Airplane: Airplanes can be chartered from Air Martinique. Tourist flights are offered by Heli Blue, ACF Aviation and Alizes Air Services, among others.
Ship: There are several regular vedettes (ferries) between the main resorts and Fort-de-France.
Places visited on the routes include Anses d’Arlet, Anse Mitan and Anse à l’Ane.
Matinik Cruise Line has a ferry between Fort-de-France and Trois-Ilets.
Somatours Vedettes operates an hourly ferry between Fort-de-France and Pointe du Bout. The journey time is around 20 minutes.
Vedettes Madinina also has an hourly ferry between Pointe du Bout and Fort-de-France.
There are also numerous providers of sailing tours around the island.
Car: The road network in Martinique is good, most of the roads are paved.
There are many car rental companies at the airport (including Avis, Carib Rentacar, Budget, Hertz, Europcar) and in Fort-de-France. Local companies are usually cheaper than the international agencies.
You must be 21 or older to rent a car, and some companies charge an additional fee for drivers under 25. A national driver’s license is also required. Usually a deposit is required.
Bus: Although there are some larger public buses, the most common means of transport are minibuses (identified by the “TC” sign). Overall, only a few connections are offered, the tariffs are cheap. The travel destinations are indicated on the vehicle, sometimes on the side doors, sometimes on a small sign in front of the windshield. Bus trips are best for shorter distances and for visitors with a lot of time.
Bus stops are marked as arrêt de bus or a bus sign. Fort de France’s main bus terminal is Pointe Simon, on the west side of the port. Buses from Fort-de-France to St-Pierre run frequently Monday to Saturday and less frequently on Sunday.
Taxi:if you share a taxi with other travelers, taxis in Martinique are not too expensive. A surcharge is required at night
Money in Martinique
National currency: the euro has been the official currency in Guadeloupe since 1999. 1 euro equals 100 cents.
Currency abbreviation: €, EURO
Banknotes are issued to the value of 5, 10, 20, 50, 100, 200 and 500 euros, coins to the value of 1, 2, 5, 10, 20 and 50 cents and 1 and 2 euros.
Currency Exchange: Exchange offices and banks change money. It is also possible to exchange money in hotels, but at lower rates. In shops and restaurants you can sometimes pay in US dollars, but the rates are miserable.
Credit Cards: in hotels, better restaurants and car rental companies can be paid for with Visa (Carte Bleue) and MasterCard (Eurocard).
Travelers checks should be made out in euros.
Foreign exchange regulations: There are no restrictions on the import and export of currencies when traveling within the European Union.
When entering and leaving the EU, cash and checks with an equivalent value of 10,000 euros must be declared.
Bank opening times: Mon – Fri 8 a.m. – 5 p.m.
Martinique – Health and Diseases
According to MEDICINELEARNERS.COM, vaccination against tetanus, diphtheria and hepatitis A is recommended when traveling to Martinique. For a longer stay and backpacking trips, vaccination against hepatitis B and typhus recommended.
A yellow fever vaccination certificate is issued by Traveler (older than one year) are required who have been in a yellow fever infection area in the last 6 days when entering the country.
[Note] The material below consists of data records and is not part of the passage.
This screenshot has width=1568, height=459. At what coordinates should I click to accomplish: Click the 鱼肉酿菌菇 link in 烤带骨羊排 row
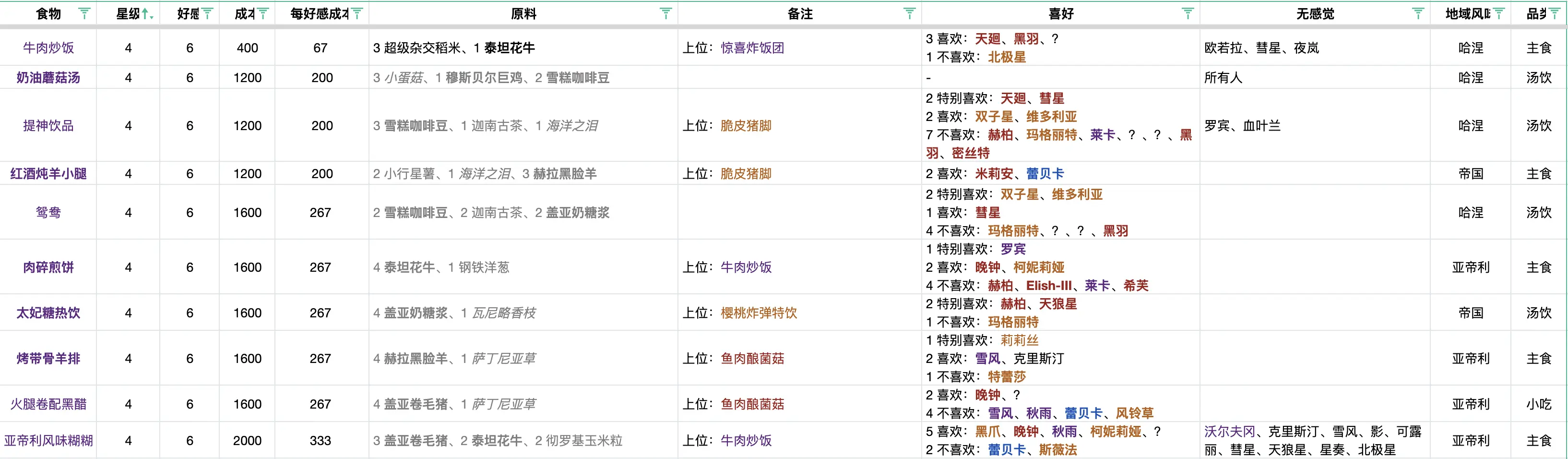pyautogui.click(x=754, y=359)
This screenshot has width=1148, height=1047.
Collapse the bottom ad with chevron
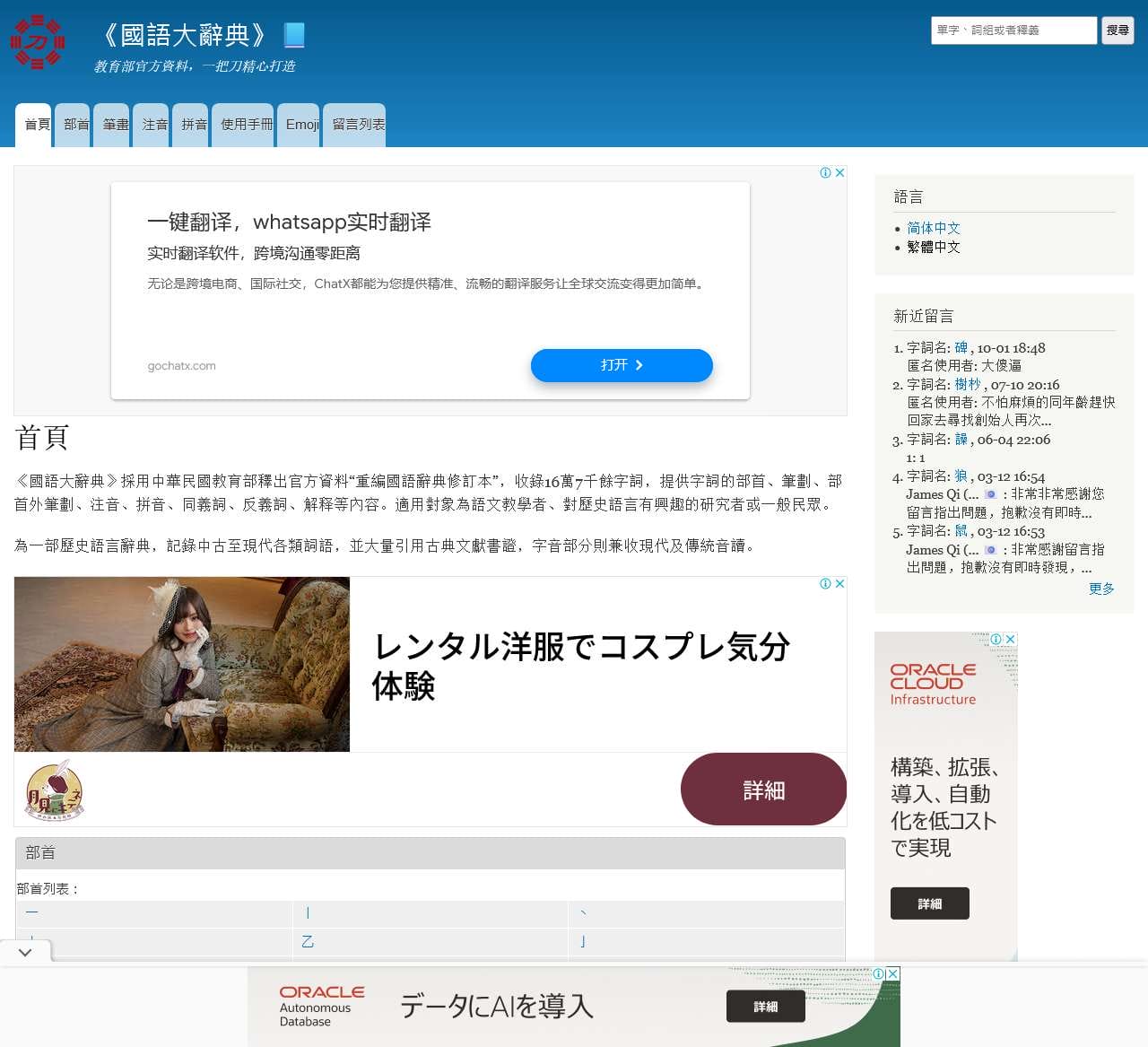[25, 952]
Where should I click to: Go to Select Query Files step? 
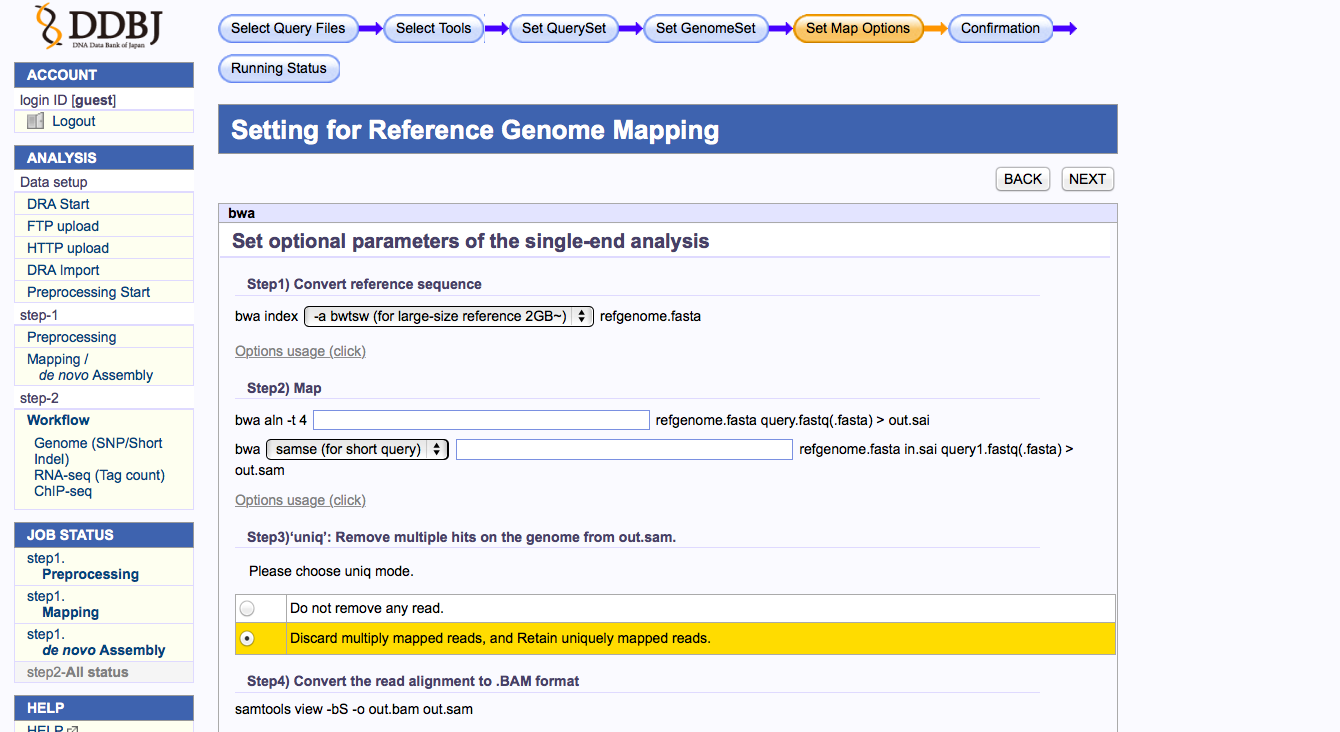coord(288,28)
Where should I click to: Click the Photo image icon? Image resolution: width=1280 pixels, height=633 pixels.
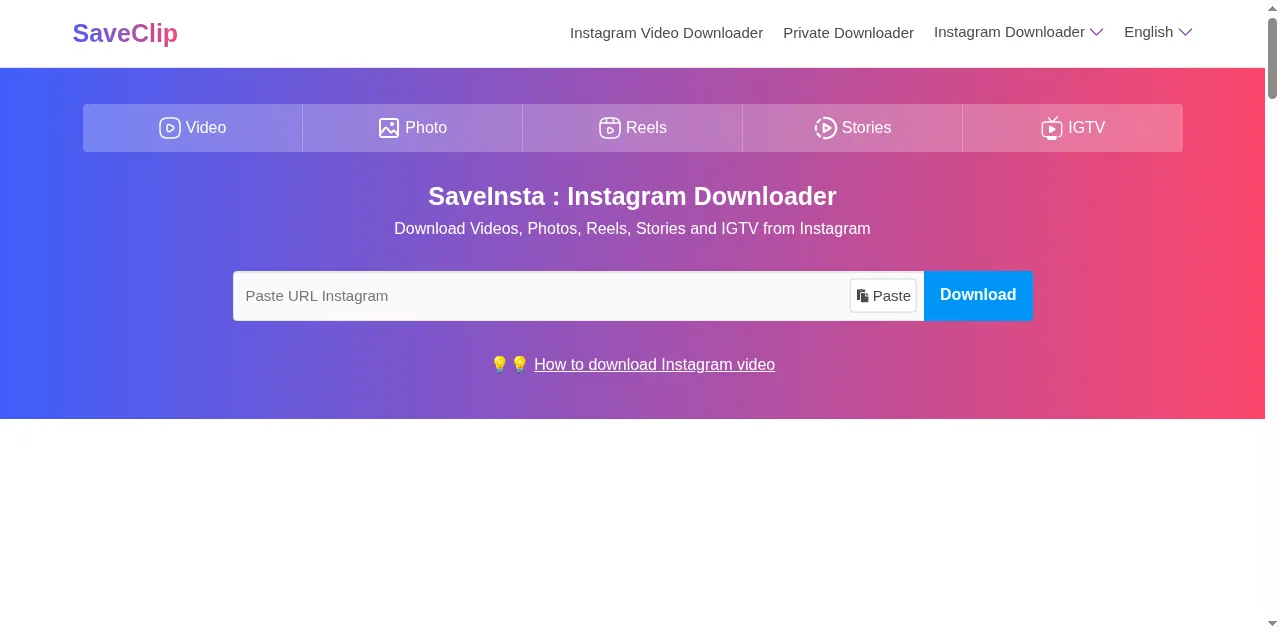point(389,128)
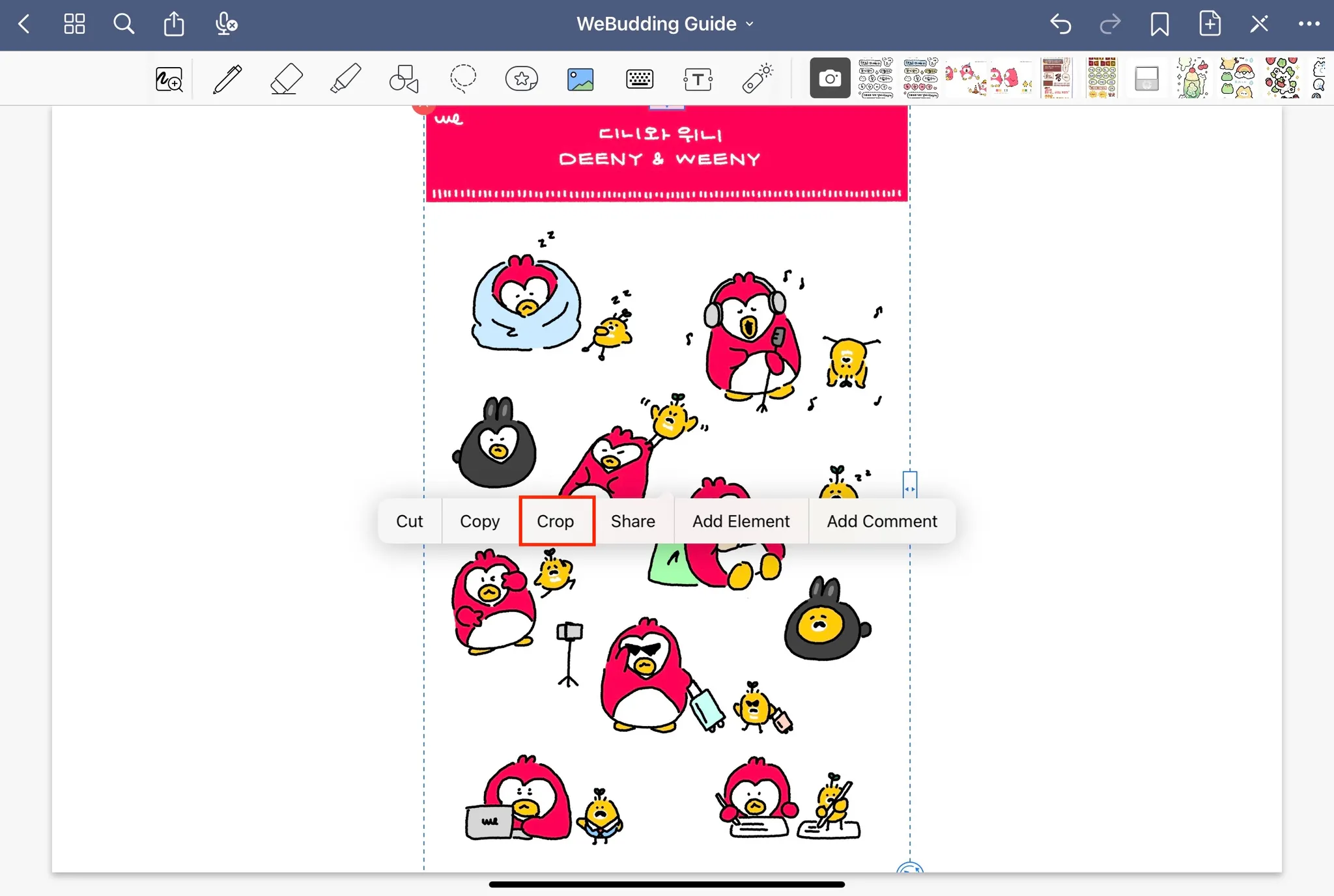Activate the Laser pointer tool
Viewport: 1334px width, 896px height.
[757, 79]
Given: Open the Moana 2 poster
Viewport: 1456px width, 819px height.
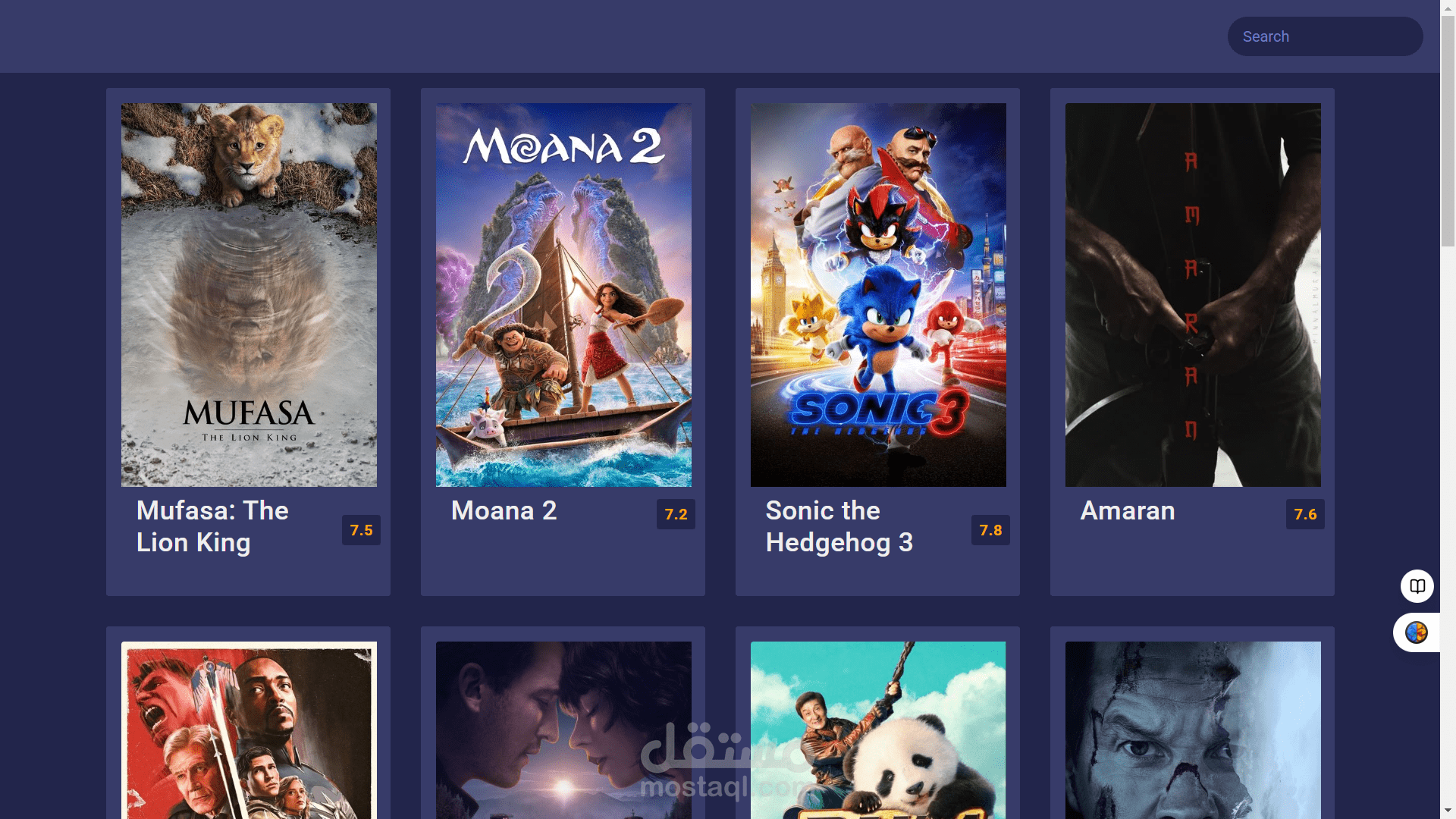Looking at the screenshot, I should (563, 295).
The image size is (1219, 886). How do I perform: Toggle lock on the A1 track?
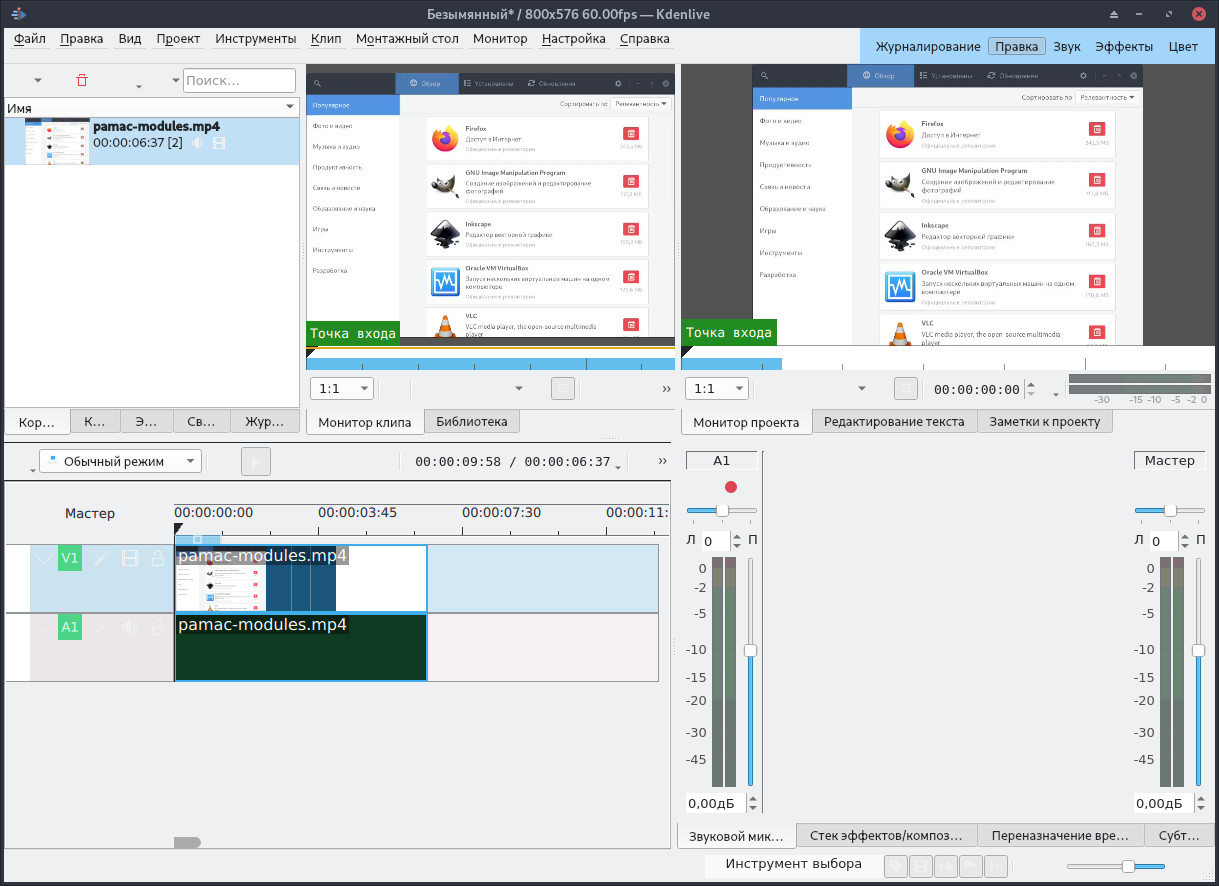coord(157,627)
This certificate is not required if you have only stayed in the transit area in the yellow fever area, and transit passengers who fly on from Martinique on the same aircraft do not need a yellow fever vaccination.
Most Diarrheal diseases can be prevented by proper drinking water and food hygiene.
The drinking water in Martinique is chlorinated and can cause slight stomach upset in the first few days of your stay. In the beginning you should buy drinking water in bottles, but make sure that the original cap is not broken. Outside the big cities, tap water should be boiled or otherwise sterilized before drinking. The milk offered in Martinique is pasteurized and can be used just like fruit, Vegetables, meat, dairy products, poultry and seafood are consumed.
Schistosomiasis pathogens occur in rivers and ponds in Martinique, so avoid wading and swimming in these waters. However, in well-maintained pools that use chlorinated water, there is no risk of schistosomiasis.
Mosquito-borne dengue virus infections occur in Martinique, especially between July and November. It is recommended to use mosquito nets and / or mosquito repellants to protect against insects.
Health care in Martinique is comparable to European standards, there are a total of 14 hospitals.
We strongly recommend taking out health insurance for travel abroad. This health insurance should also cover repatriation in the event of an emergency.
When you travel to Martinique, take a first-class travel kit with you and protect it from high temperatures when you are out and about.
When traveling to Martinique, take a first-class travel kit with you and protect it from high temperatures when you are out and about.
In addition to my general disclaimer, please note the following important note:
A guarantee for the correctness and completeness of the medical information and liability for any damage that may occur cannot be assumed. You stay responsible for your healthy.